:: Input records ::
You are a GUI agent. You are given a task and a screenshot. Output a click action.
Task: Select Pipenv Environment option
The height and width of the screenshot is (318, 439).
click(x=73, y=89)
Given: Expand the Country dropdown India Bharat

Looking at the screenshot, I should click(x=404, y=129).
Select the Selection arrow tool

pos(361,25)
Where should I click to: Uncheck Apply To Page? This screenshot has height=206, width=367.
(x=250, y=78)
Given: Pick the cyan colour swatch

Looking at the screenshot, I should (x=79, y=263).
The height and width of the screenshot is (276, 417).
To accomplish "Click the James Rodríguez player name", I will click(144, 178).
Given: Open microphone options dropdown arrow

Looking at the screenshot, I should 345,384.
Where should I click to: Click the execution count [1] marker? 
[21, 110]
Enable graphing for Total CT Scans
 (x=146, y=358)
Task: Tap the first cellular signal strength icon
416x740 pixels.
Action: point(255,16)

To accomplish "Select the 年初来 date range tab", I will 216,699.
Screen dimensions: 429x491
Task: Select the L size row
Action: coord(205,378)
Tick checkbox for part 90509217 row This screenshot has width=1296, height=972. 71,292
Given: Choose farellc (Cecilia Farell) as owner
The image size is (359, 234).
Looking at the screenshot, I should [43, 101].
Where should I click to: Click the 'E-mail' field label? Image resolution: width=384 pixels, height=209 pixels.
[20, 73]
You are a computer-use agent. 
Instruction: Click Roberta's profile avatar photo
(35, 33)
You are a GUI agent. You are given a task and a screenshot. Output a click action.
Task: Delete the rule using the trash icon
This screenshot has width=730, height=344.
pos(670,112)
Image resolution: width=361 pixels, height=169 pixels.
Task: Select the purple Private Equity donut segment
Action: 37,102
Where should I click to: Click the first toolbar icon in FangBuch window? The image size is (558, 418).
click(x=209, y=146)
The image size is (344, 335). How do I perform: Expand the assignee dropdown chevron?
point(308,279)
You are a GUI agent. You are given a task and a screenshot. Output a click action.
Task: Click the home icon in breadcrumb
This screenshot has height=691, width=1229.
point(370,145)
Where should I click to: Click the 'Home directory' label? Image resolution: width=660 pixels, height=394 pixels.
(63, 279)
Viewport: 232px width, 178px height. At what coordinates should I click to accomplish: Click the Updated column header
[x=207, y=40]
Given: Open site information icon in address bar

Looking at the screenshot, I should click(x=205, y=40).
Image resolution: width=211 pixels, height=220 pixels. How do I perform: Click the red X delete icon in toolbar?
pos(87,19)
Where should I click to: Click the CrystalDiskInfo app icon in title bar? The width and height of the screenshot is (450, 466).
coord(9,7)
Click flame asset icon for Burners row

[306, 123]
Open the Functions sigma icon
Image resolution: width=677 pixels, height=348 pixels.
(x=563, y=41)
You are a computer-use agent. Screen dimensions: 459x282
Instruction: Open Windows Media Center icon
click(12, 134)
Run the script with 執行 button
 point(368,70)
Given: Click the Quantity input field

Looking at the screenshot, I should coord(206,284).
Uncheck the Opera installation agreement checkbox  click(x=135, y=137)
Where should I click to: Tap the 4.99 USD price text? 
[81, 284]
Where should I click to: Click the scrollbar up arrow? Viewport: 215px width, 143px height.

:: Exercise directions ::
Looking at the material above, please copy exactly every line from its first line through the line containing "Task: Click the home icon in breadcrumb", with both ends included and nothing else.

:: Response ::
You are a GUI agent. You are given a task and a screenshot. Output a click action.
Task: Select Pipenv Environment option
The height and width of the screenshot is (318, 439).
click(x=73, y=89)
Given: Expand the Country dropdown India Bharat

Looking at the screenshot, I should click(x=404, y=129).
Select the Selection arrow tool

pos(361,25)
Where should I click to: Uncheck Apply To Page? This screenshot has height=206, width=367.
(x=250, y=78)
Given: Pick the cyan colour swatch

Looking at the screenshot, I should (x=79, y=263).
The height and width of the screenshot is (276, 417).
To accomplish "Click the James Rodríguez player name", I will click(144, 178).
Given: Open microphone options dropdown arrow

Looking at the screenshot, I should 345,384.
Where should I click to: Click the execution count [1] marker? 
[21, 110]
Enable graphing for Total CT Scans
 (x=146, y=358)
Task: Tap the first cellular signal strength icon
416x740 pixels.
Action: point(255,16)

To accomplish "Select the 年初来 date range tab", I will 216,699.
Screen dimensions: 429x491
Task: Select the L size row
Action: coord(205,378)
Tick checkbox for part 90509217 row This screenshot has width=1296, height=972. 71,292
Given: Choose farellc (Cecilia Farell) as owner
The image size is (359, 234).
Looking at the screenshot, I should [43, 101].
Where should I click to: Click the 'E-mail' field label? Image resolution: width=384 pixels, height=209 pixels.
[20, 73]
You are a computer-use agent. 
Instruction: Click Roberta's profile avatar photo
(35, 33)
You are a GUI agent. You are given a task and a screenshot. Output a click action.
Task: Delete the rule using the trash icon
This screenshot has width=730, height=344.
pos(670,112)
Image resolution: width=361 pixels, height=169 pixels.
Task: Select the purple Private Equity donut segment
Action: 37,102
Where should I click to: Click the first toolbar icon in FangBuch window? The image size is (558, 418).
click(x=209, y=146)
The image size is (344, 335). How do I perform: Expand the assignee dropdown chevron?
point(308,279)
You are a GUI agent. You are given a task and a screenshot. Output a click action.
Task: Click the home icon in breadcrumb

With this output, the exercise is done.